For independent model-based TPS verification, the dose calculation generated in TPS was compared to dose computed (DC) by Compass verification system using the CC algorithm. Secondly, for measurement based pre-treatment QA, TPS calculated dose was compared to reconstructed dose (RD) generated directly on patient anatomy based on fluence measurement using Dolphin transmission detector.

The DVH based indices: the average dose (D_mean) and dose received by 1% (D₁) of the target volumes and OARs for all cases calculated using TPS was compared to Compass dose computation (DC) and reconstructed doses (RD).

Further, the correlation between gamma pass rate (3% 3mm criteria) and mean difference, attained between planned and measured dose, using DVH analysis for PTVs was studied. The Pearson correlation coefficient was used to calculate the correlation between calculated and measured dose distribution. Furthermore, TPS achieved dose constraints for OARs in each case were compared to the reconstructed dose measured using the Dolphin detector with the Compass verification system.

The mean planned dose (D_mean and D₁) using the Monte Carlo algorithm, for target volumes (PTVs) and OARs for all cases, resulted in good agreement with Compass computed dose calculated using CC algorithm (r²=1). This ensured an independent dose verification of TPS calculation.

A good correlation was observed between TPS planned dose (mean) and compass reconstructed dose (using Dolphin detector) for target volumes. Figure 1 illustrates the comparison of measured and calculated dose to PTVs for all cases. A marginally reduced PTV coverage was observed for Head and Neck cases from the reconstructed doses to those planned in TPS (r²=0.98). Likewise, the reconstructed dose for individual OARs correlated well with TPS planned dose for all sites except small structure in head and neck cases and heart in thorax.

The average percentage difference between TPS calculated and reconstructed dose for PTVs (D_mean and D₁) achieved using DVH analysis for each site is as follows: Head and Neck – 0.57% ± 2.8 (D_mean) & 2.6% ± 2.7 (D₁), Abdomen – 0.19% ± 2.8 & 1.64% ± 2.2, Thorax – 0.24% ± 2.1 & 3.12% ± 2.8, Pelvis 0.37% ± 2.4 & 1.16% ± 2.3 respectively.

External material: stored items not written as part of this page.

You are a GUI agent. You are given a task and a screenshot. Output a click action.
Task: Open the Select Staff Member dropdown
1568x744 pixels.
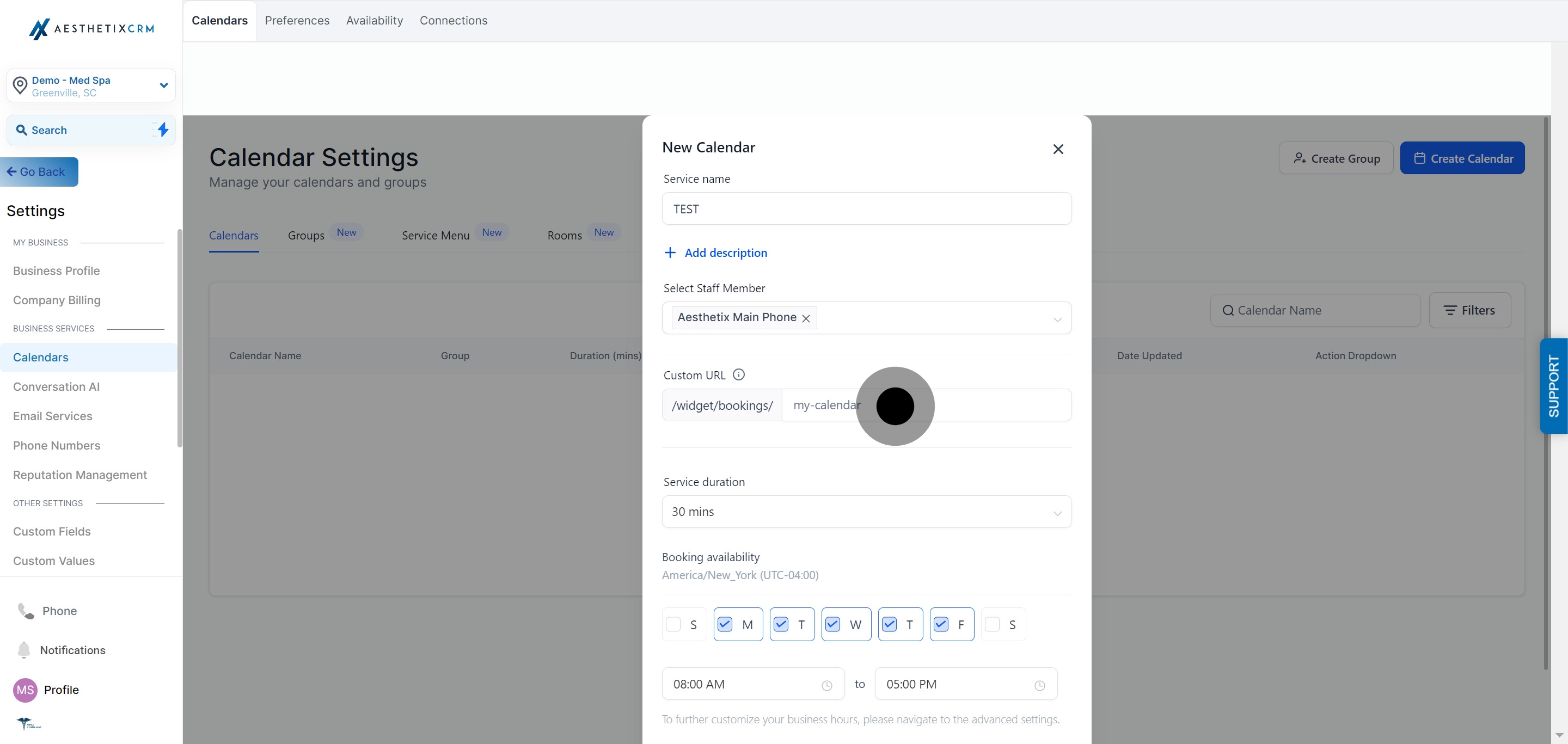(x=867, y=317)
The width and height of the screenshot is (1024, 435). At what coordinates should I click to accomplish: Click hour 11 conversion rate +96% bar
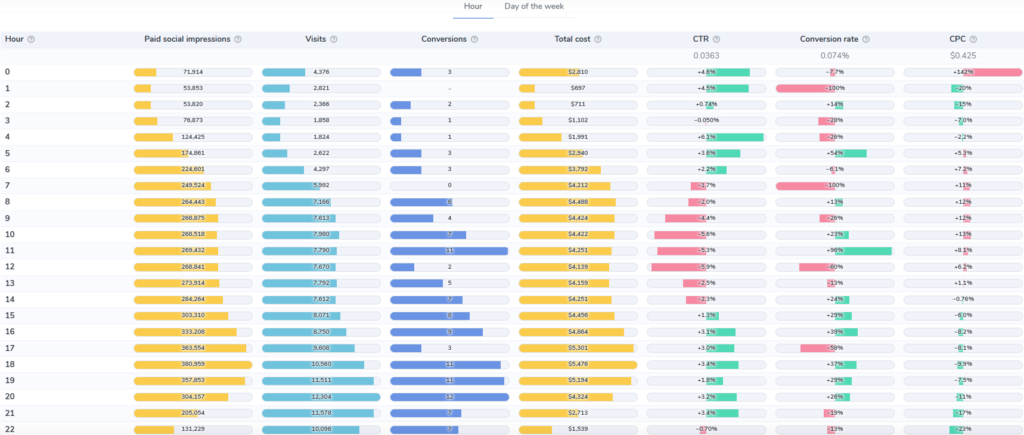coord(834,251)
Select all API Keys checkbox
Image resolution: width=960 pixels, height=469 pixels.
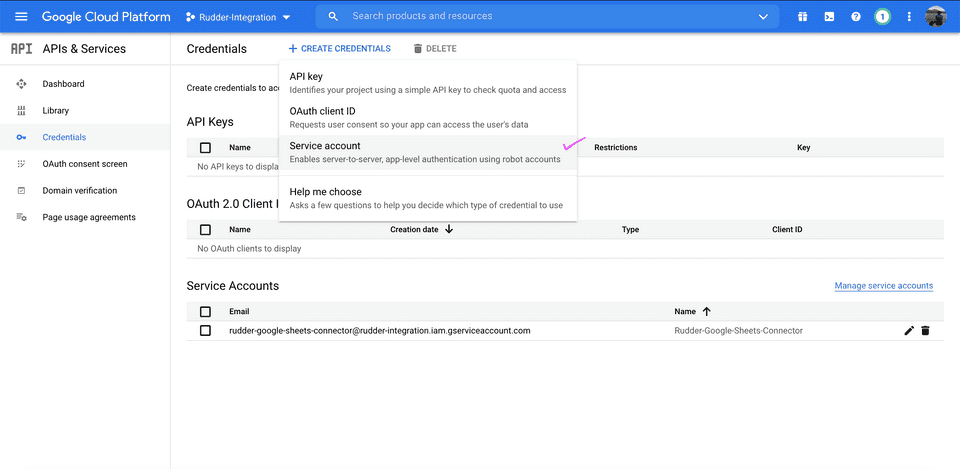pos(205,148)
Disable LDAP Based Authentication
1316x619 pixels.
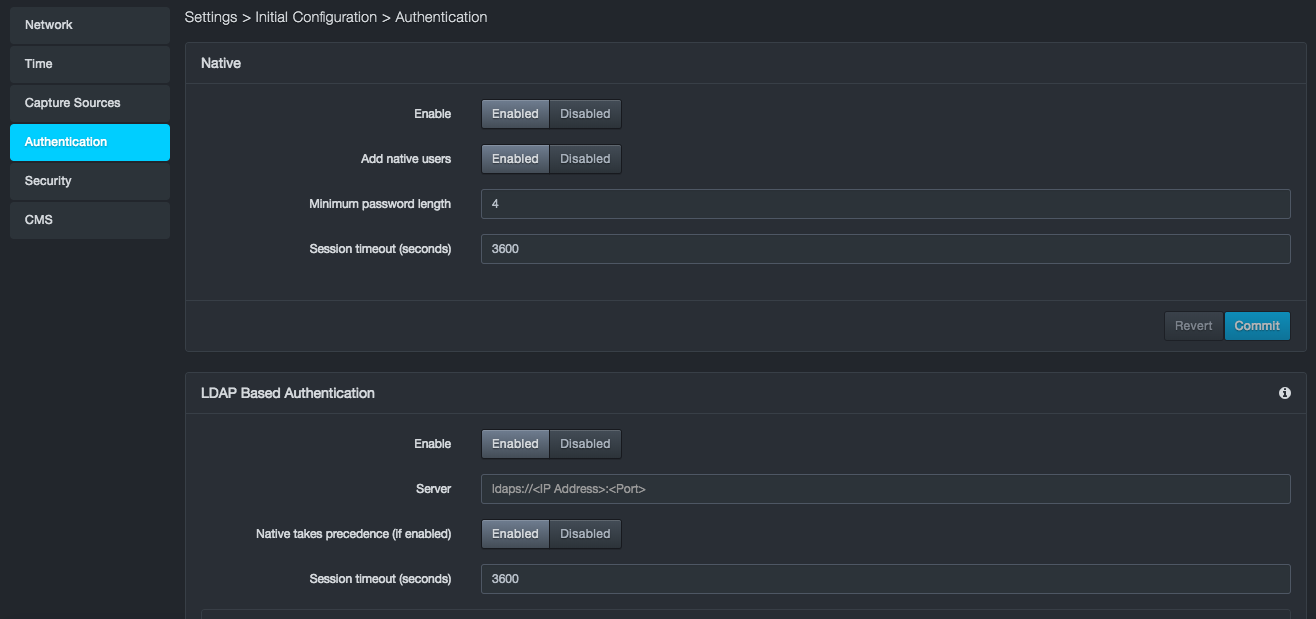[x=585, y=444]
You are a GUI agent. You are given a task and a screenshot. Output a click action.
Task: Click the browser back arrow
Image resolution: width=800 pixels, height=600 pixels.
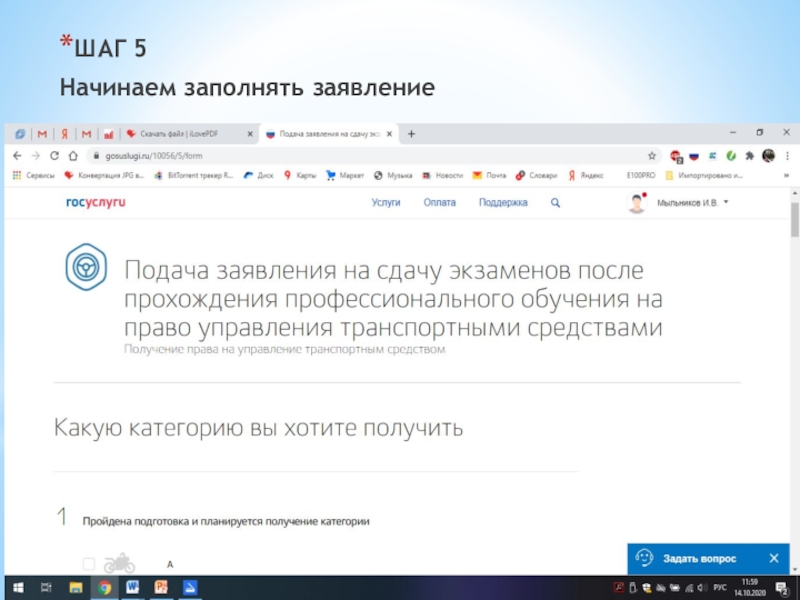tap(17, 156)
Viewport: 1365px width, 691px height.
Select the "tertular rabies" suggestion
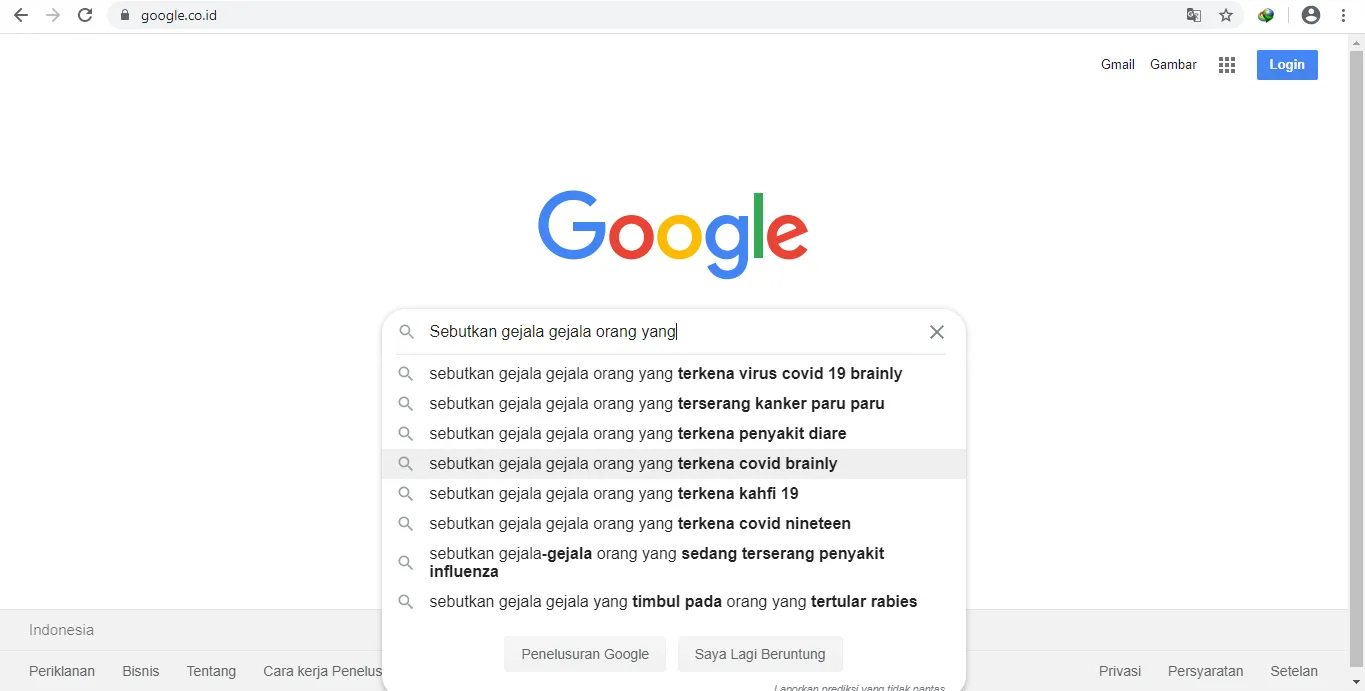(672, 602)
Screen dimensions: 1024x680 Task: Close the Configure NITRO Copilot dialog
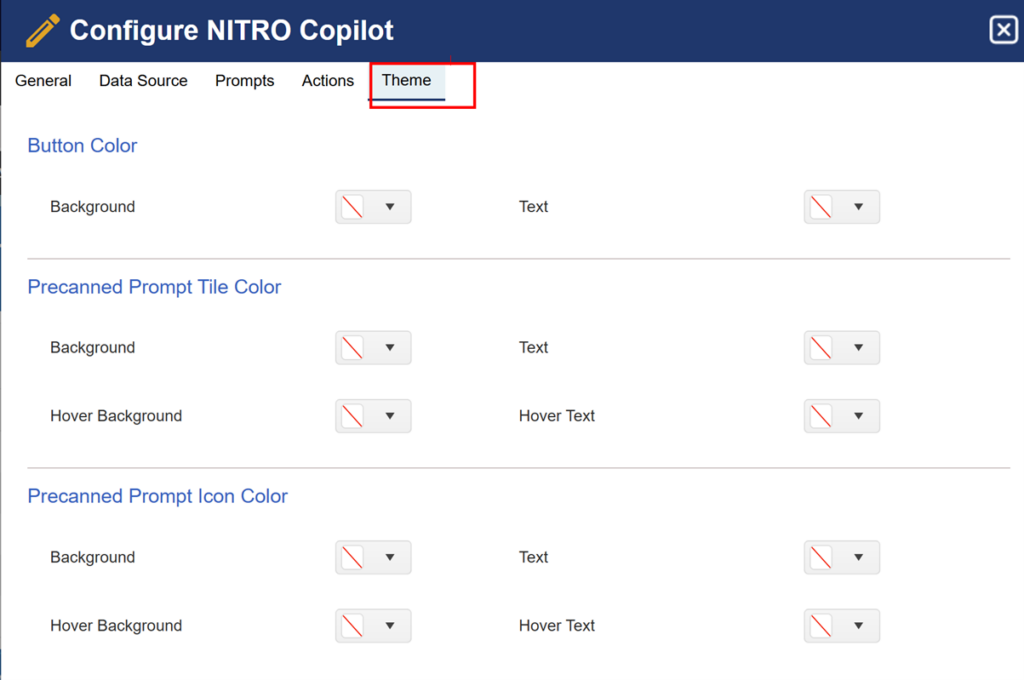click(1003, 30)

Figure 2 illustrates the gamma passing rates using 3% / 3mm criteria and the DVH percentage difference for PTVs between TPS calculated and reconstructed dose distribution. The average percentage of passed gamma values achieved was above 95% for all cases (Head and Neck – 96.5% ± 2.6, Abdomen – 95.68% ± 2.6, Thorax – 96.4% ± 2.4, Pelvis 95.2% ± 2.4). However, no correlation was observed between gamma passing rates and DVH difference (%) for the target volumes (r²=0.11).

DVH analysis of complex treatments plan using a model-based verification system (Compass) and Dolphin transmission detector provided useful information on clinical relevance for all cases and could be used as a comprehensive pre-treatment patient-specific QA tool.

1. Thoelking J, Fleckenstein J, Sekar Y, et al. Patient-specific online dose verification based on transmission detector measurements. Radiother Oncol. 2016;119(2):351-356
2. Boggula R, Jahnke L, Wertz H, Lohr F, Wenz F. Patient-specific 3D pretreatment and potential 3D online dose verification of Monte Carlo-calculated IMRT prostate treatment plans. Int J Radiat Oncol Biol Phys. 2011;81(4):1168-1175.
3. Tamborra P, Martinucci E, Massafra R, et al. The 3D isodose structure-based method for clinical dose distributions comparison in pretreatment patient-QA [published online ahead of print 2018/11/20]. Med Phys. 2019;46(2):426-436.